C'est un carnaval : tout est permis, en plus pour une « bonne cause »… J'ajoute que, de manière très secondaire probablement, il y a des actes de vandalisme, qui ont un but financier. Dans le bas de la chaussée de Louvain, près de la place Saint-Josse, un épicier marocain m'a dit que sa vitrine avait été cassée et qu'on avait volé un certain nombre de choses dans son magasin, alors qu'on savait pertinemment bien qui il était et qu'il n'avait rien à voir avec tout cela. Il a également expliqué que son fils jouait dans l'équipe de foot de Saint-Josse, composée pour moitié de Turcs et pour moitié de Kurdes, et que cela n'avait jamais engendré la moindre bagarre… Je trouve cela très symptomatique ! Il ne faut donc pas aller chercher directement des « trucs » à trois mille kilomètres : cela se passe ici, et surtout dans la tête des gens.

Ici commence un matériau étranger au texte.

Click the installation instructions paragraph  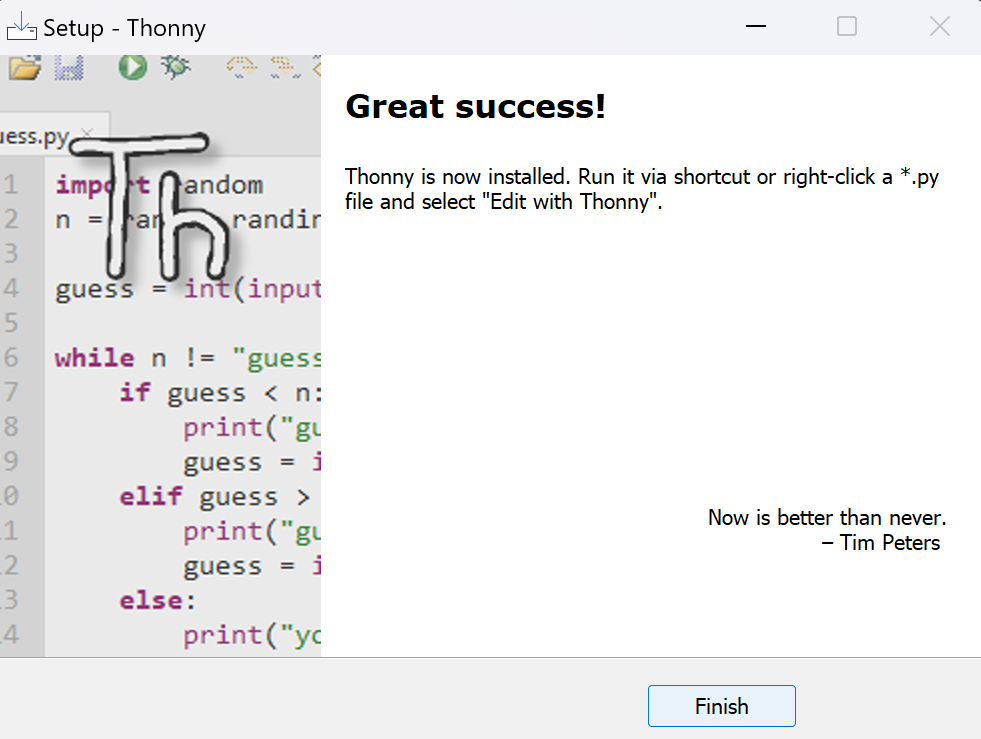pos(640,189)
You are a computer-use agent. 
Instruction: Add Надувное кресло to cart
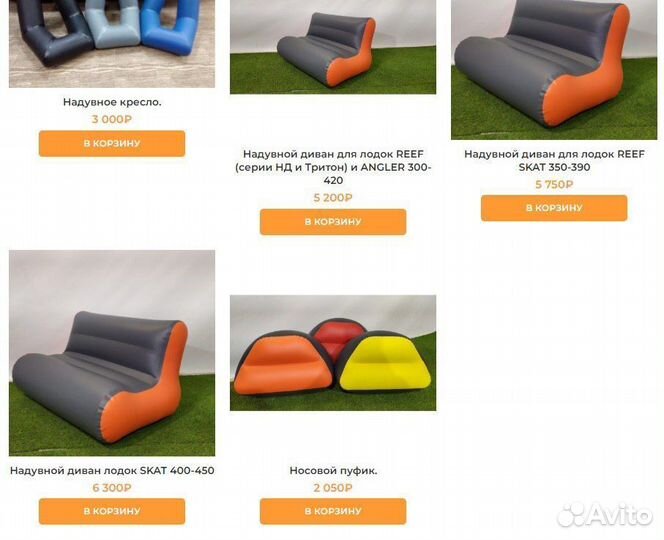(x=112, y=143)
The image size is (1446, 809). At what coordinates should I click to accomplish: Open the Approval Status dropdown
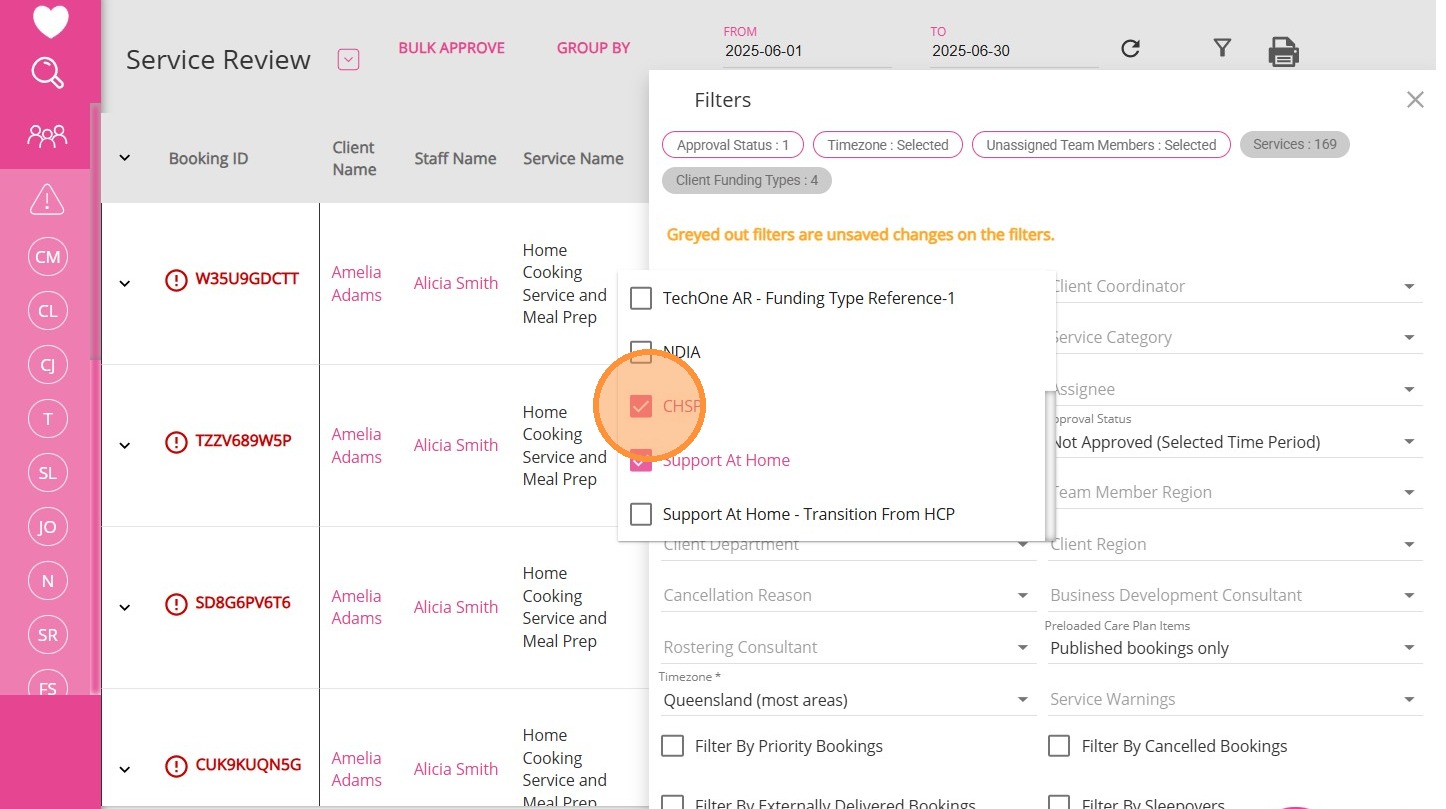coord(1234,442)
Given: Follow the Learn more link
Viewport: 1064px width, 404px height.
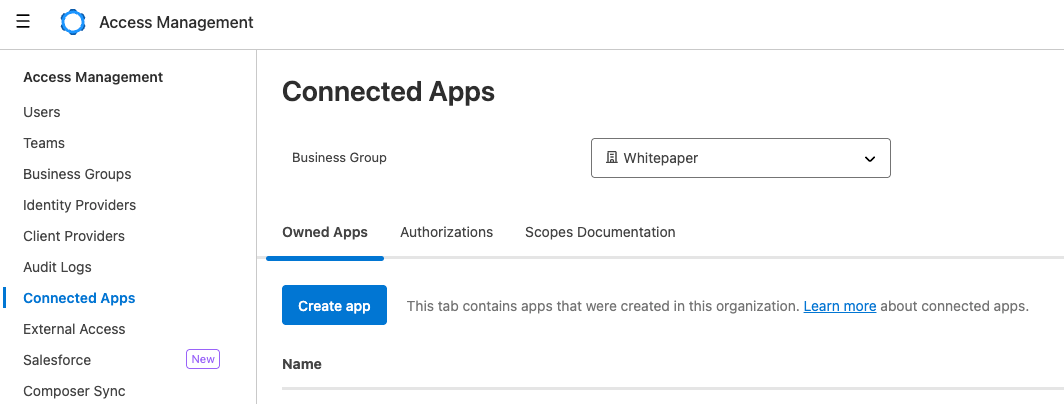Looking at the screenshot, I should pos(839,306).
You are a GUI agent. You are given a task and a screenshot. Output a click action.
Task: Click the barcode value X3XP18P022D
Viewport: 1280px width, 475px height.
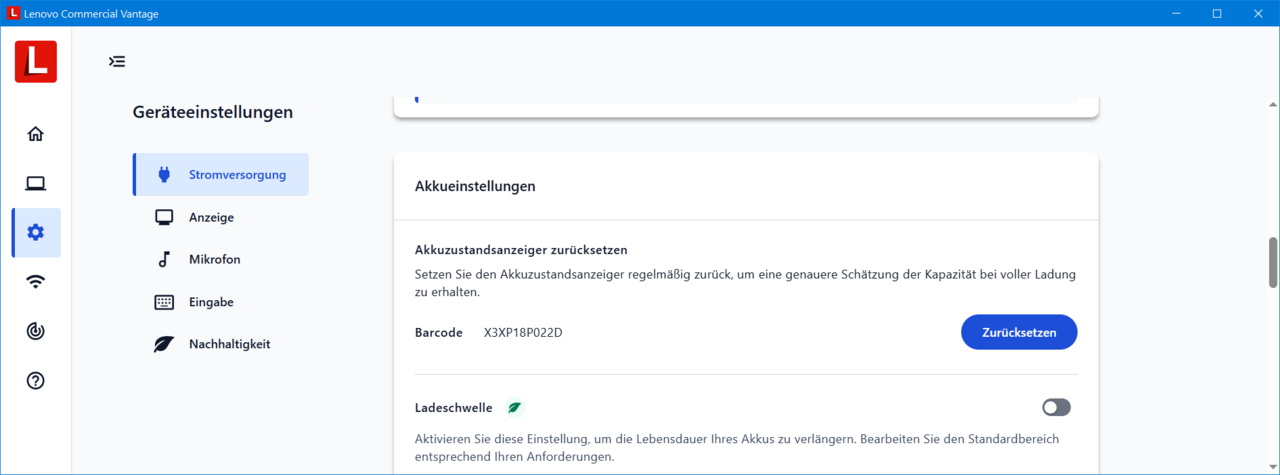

Ces manifestations violentes seraient donc spontanées, et non « téléguidées » ?…
Vu l'âge et vu la rapidité des événements, je pense que le mouvement était spontané. Cela dit, il ne faut pas le cacher, il y a une présence diffuse d'un certain nombre de forces politiques turques occultes, très actives, particulièrement à Bruxelles. Les Loups gris notamment, les fascistes turcs, qui ont toujours été les chiens de garde de l'armée et de l'élite kémaliste turques – qui n'est pas le gouvernement actuel, mais qui tient encore une partie des rênes du pouvoir… Nous avons donc une longue histoire d'importation des conflits liés au monde turc, ici, en Belgique. Ainsi, le 1er avril dernier, deux jeunes écervelés de dix-sept ans ont bouté le feu à une association kurde de Saint-Josse, supposée être du PKK. Six personnes ont failli mourir. Cela m'a rappelé une autre histoire : en 1993, à Solingen, en Allemagne, des néo-nazis ont incendié une maison, dans laquelle six filles et femmes turques ont péri.
C'est exactement le même type d'acte. Abject. Inadmissible.